### WHAT NEEDS TO BE DONE
Go through the listing and return every line with "screenshot" in it.

### DATA SHOWN
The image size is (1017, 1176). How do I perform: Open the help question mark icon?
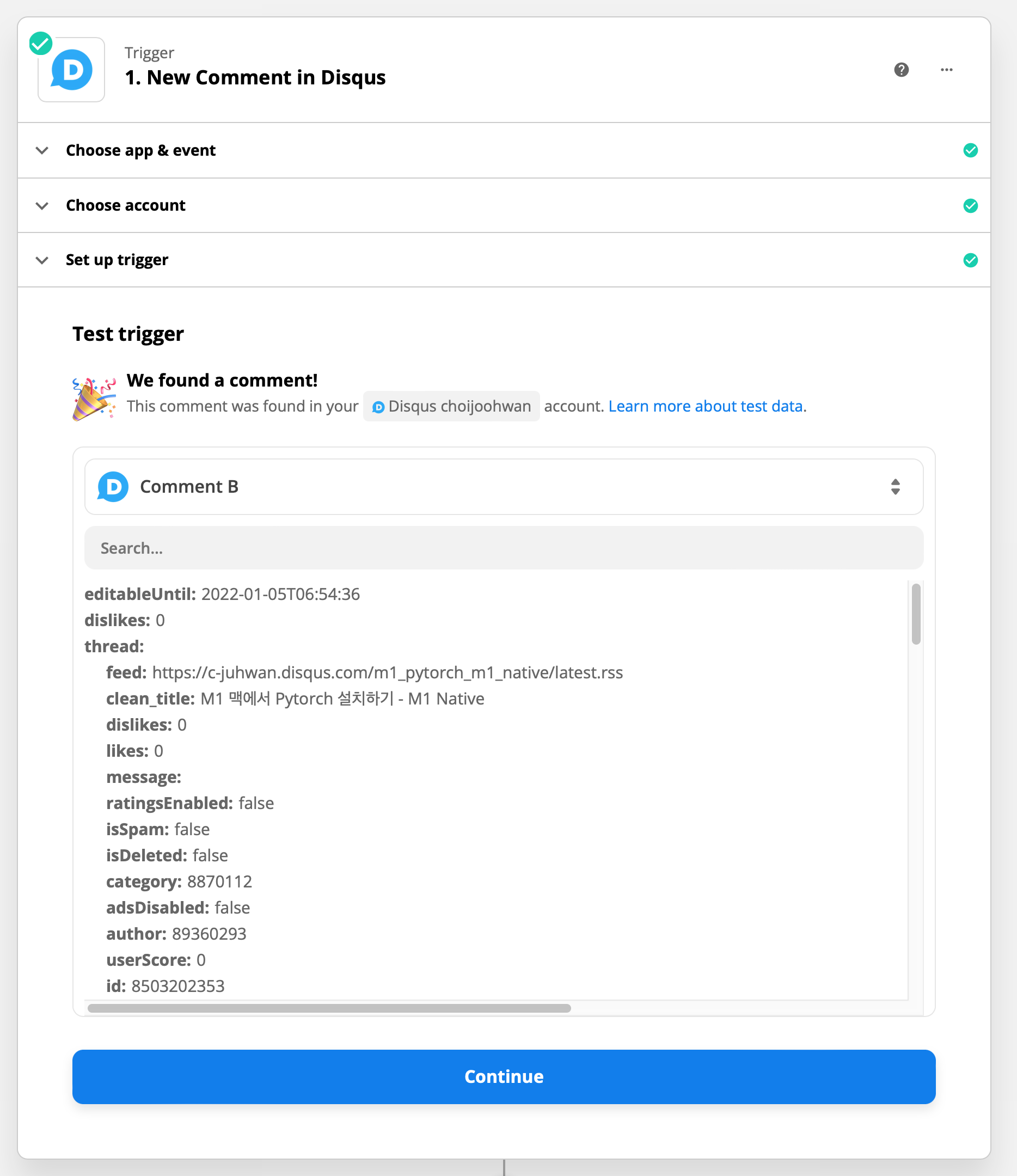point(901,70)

...

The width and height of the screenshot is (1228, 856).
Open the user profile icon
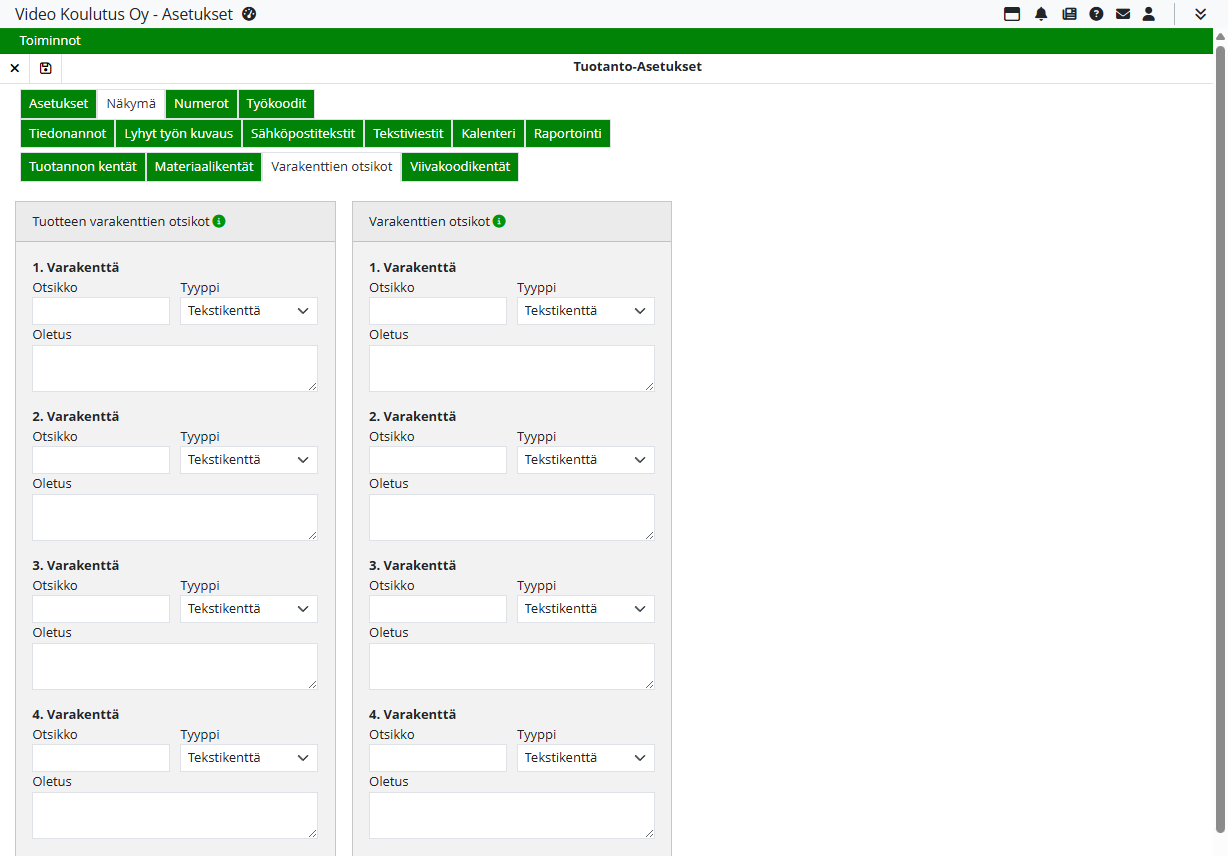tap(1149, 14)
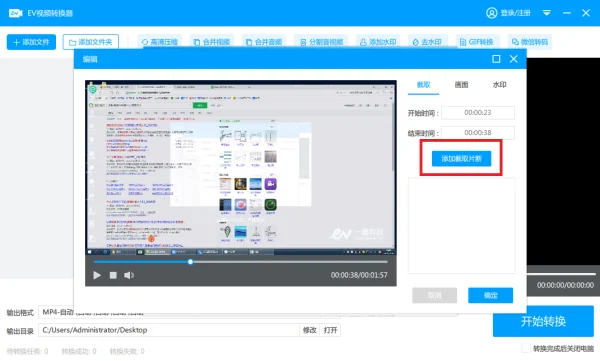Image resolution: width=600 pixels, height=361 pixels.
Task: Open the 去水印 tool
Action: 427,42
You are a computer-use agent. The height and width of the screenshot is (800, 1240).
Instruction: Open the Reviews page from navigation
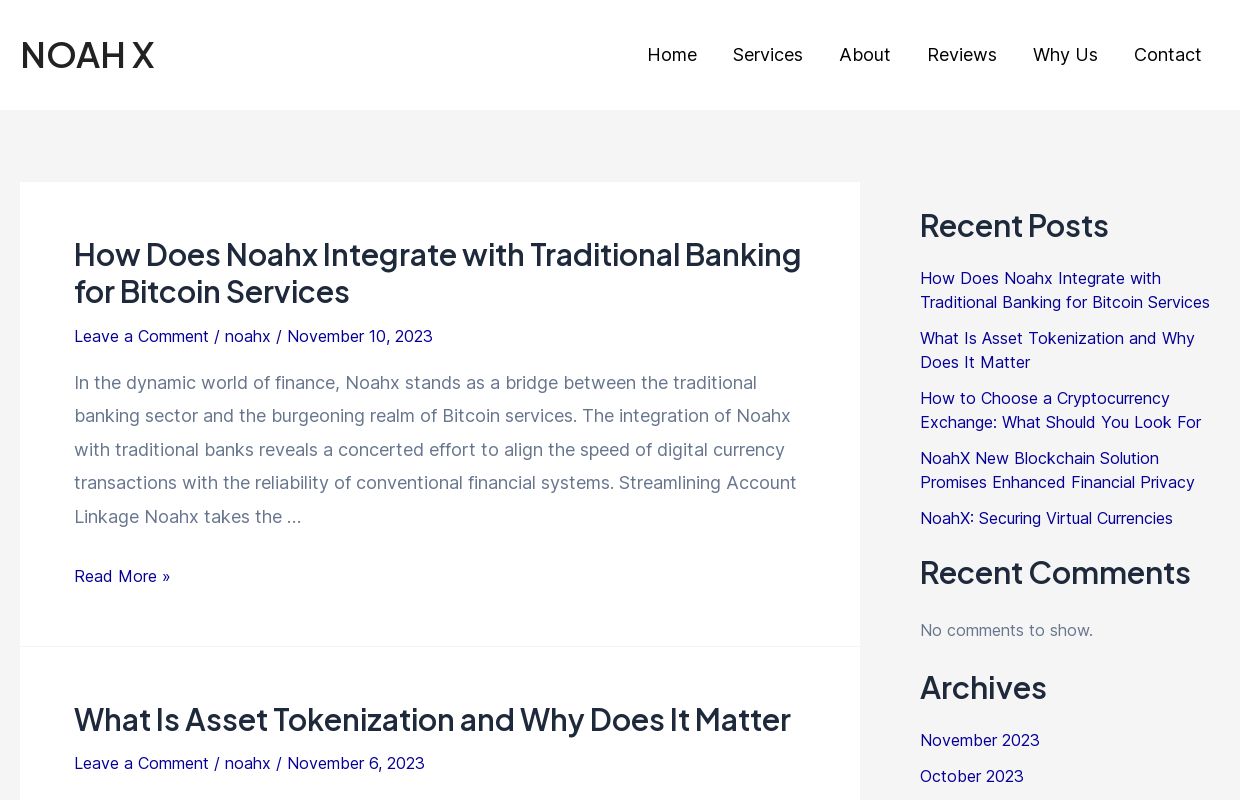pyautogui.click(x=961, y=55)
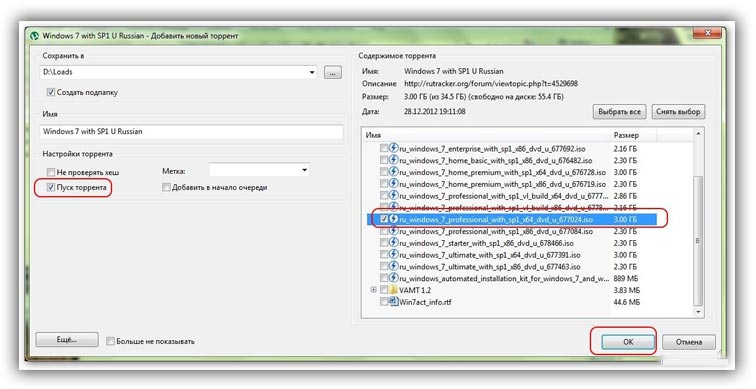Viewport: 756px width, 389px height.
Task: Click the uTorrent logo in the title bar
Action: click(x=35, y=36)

### SOLVED EXERCISE
The width and height of the screenshot is (1228, 856).
You are a computer-use agent. The height and width of the screenshot is (800, 1240).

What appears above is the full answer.